I'll resume clearing the warehouse on Monday, so if anyone can provide the dimensions, I'm happy to look for a suitable fit. One large skip has already gone to the recycler with several tons of metal, some of which was old stock for Martin, Altendorf, and Homag machines.


----------



## Jitter (8 Oct 2022)

MikeK said:


> I'll resume clearing the warehouse on Monday, so if anyone can provide the dimensions, I'm happy to look for a suitable fit. One large skip has already gone to the recycler with several tons of metal, some of which was old stock for Martin, Altendorf, and Homag machines.


Thanks Mike. I will if I can get access to the workshop today. Sometimes is possible if there is someone around to let me in. This way I might be able to get it measured today.


----------



## Jitter (9 Oct 2022)

MikeK said:


> I'll resume clearing the warehouse on Monday, so if anyone can provide the dimensions, I'm happy to look for a suitable fit. One large skip has already gone to the recycler with several tons of metal, some of which was old stock for Martin, Altendorf, and Homag machines.


Hi Mike. I have not managed to get to the saw to measure this weekend unfortunately. I’ll measure first thing in the morning and post it up here.
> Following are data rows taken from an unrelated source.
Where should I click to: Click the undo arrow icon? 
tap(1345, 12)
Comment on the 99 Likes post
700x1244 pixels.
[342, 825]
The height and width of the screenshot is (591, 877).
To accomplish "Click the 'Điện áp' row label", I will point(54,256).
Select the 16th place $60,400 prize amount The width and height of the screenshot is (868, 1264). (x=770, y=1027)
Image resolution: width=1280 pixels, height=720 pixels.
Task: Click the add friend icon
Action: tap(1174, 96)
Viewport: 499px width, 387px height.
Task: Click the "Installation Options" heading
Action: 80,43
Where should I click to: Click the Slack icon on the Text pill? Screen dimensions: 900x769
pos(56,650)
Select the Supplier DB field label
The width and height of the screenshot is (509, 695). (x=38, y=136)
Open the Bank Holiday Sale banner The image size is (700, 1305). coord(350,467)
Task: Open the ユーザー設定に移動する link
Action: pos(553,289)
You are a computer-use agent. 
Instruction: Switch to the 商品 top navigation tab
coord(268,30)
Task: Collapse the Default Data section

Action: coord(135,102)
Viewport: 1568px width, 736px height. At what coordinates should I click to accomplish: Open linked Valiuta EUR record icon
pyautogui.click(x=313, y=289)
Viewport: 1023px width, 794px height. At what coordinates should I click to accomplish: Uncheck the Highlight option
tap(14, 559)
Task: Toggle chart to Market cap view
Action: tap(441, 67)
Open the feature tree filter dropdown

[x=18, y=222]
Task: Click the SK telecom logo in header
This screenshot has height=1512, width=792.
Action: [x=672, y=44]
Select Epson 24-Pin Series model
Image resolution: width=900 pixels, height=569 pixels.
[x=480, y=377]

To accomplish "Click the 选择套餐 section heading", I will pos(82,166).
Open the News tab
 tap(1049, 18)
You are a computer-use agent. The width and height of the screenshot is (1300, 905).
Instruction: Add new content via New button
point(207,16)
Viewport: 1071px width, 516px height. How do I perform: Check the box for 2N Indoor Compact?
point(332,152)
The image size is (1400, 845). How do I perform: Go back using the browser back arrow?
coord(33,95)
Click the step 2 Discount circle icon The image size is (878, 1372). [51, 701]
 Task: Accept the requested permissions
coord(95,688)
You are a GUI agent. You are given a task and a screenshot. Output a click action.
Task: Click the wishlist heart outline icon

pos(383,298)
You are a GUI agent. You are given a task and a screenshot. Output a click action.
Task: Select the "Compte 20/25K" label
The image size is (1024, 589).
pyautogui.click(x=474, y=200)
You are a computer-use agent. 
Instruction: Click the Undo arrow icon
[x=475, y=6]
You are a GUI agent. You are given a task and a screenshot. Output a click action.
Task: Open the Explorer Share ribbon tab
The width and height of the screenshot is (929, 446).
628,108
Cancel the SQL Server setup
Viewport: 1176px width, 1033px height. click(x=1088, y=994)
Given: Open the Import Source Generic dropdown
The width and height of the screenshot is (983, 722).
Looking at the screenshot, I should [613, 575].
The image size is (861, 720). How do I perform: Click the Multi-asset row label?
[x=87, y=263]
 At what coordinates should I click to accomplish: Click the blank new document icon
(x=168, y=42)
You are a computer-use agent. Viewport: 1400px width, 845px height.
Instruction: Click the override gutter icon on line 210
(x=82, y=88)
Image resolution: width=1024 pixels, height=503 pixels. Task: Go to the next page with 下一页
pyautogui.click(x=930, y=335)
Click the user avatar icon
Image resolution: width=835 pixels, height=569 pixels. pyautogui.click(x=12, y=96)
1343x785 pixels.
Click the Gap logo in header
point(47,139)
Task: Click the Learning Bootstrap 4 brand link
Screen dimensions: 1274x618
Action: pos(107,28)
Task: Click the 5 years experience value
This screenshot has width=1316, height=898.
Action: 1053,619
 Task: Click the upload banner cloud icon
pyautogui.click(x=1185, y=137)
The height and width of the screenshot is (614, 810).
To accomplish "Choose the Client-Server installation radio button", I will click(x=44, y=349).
I’m not sure if will be too late but is the best I can do. 
I don’t know why there seems to be no info online at all on this, it is frustrating, I thought it would be easy to find out. Altendorf seem to have various components in their catalog that attach to the slot, clamps etc but don’t seem to let on how they are attached nor seem to advertise or sell T nuts or other parts that fit the slot separately from those components. I guess people just have to make up or find their own parts. 
Thanks


----------



## robump (12 Nov 2022)

Hi

I am also looking for some nuts for the t track.

Mine is a 1989 tkr45 and the dimensions are 31mm x 7mm 

Are you still clearing out the warehouse @MikeK 

Thanks


----------



## MikeK (12 Nov 2022)

robump said:


> Are you still clearing out the warehouse @MikeK



Yes, but unfortunately all of the machine parts and scrap metal have gone to the recycling center.


----------



## clogs (13 Nov 2022)

at least they went for recycle and not land fill........

MIke.... how is it u get all the best jobs.....lol....


----------



## MikeK (13 Nov 2022)

clogs said:


> MIke.... how is it u get all the best jobs.....lol....


Being retired with plenty of free time helps. The warehouse is part of the store where I bought my SCM saw and P/T, as well as all of my Festool equipment. The manager of the family business treated me very well on the pricing, so I'm returning the favour.


----------



## doctor Bob (13 Nov 2022)

2 x duplex fences please .................................  

ohhh and electric sliding fence, stop start add on to bed end.


----------



## MikeK (13 Nov 2022)

doctor Bob said:


> 2 x duplex fences please .................................
> 
> ohhh and electric sliding fence, stop start add on to bed end.


You should have seen the new parts we tossed in the metal scrap containers during the early days of clearing out the warehouse. I know there was at least one complete duplex fence, two outriggers with fences and stops, and two or three sleds. These were for older Martin and Altendorf saws and no one wanted them during the liquidation auction.

One of the items that I rescued was this telescoping mitre fence for my SCM SC2C saw. The fence was lost under some shelving and had likely been there for at least ten years. It has the original style of spring tab stops instead of the newer flip style and was destined for the scrap bin. I still haven't cleaned off the dust or found out where the black bushing goes.


----------